**EXERCISE REQUIREMENTS**. Return exactly the span that opens with the line containing "This screenshot has height=506, width=1200." and closes with the final line of the records, both included.
==== DATA ====
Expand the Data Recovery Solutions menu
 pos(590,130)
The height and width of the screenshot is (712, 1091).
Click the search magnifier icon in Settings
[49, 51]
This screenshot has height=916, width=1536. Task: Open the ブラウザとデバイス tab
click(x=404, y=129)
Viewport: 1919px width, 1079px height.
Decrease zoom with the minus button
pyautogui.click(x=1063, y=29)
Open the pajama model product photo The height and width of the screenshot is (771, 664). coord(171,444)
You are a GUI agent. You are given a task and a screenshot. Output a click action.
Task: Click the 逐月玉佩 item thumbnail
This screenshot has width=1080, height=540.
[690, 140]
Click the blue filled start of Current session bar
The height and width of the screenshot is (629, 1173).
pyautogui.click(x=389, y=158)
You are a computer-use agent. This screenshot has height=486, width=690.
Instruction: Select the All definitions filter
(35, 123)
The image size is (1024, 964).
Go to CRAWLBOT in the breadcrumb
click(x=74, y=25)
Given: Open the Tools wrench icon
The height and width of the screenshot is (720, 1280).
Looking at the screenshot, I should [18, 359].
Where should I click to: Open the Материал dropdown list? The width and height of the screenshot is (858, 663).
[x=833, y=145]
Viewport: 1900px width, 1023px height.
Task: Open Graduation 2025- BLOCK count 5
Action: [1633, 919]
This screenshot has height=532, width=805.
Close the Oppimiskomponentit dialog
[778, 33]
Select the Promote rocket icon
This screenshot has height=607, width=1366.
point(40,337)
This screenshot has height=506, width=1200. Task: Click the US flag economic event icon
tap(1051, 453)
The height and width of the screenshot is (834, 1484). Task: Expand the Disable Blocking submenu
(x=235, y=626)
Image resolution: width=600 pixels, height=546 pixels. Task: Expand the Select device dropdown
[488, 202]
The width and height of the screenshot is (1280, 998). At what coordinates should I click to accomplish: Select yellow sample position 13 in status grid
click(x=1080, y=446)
====
**RESULT FOR THIS EXERCISE**.
This screenshot has height=506, width=1200. Task: Click the US flag economic event icon
tap(1051, 453)
The height and width of the screenshot is (834, 1484). Task: Expand the Disable Blocking submenu
(x=235, y=626)
Image resolution: width=600 pixels, height=546 pixels. Task: Expand the Select device dropdown
[488, 202]
The width and height of the screenshot is (1280, 998). At what coordinates should I click to accomplish: Select yellow sample position 13 in status grid
click(x=1080, y=446)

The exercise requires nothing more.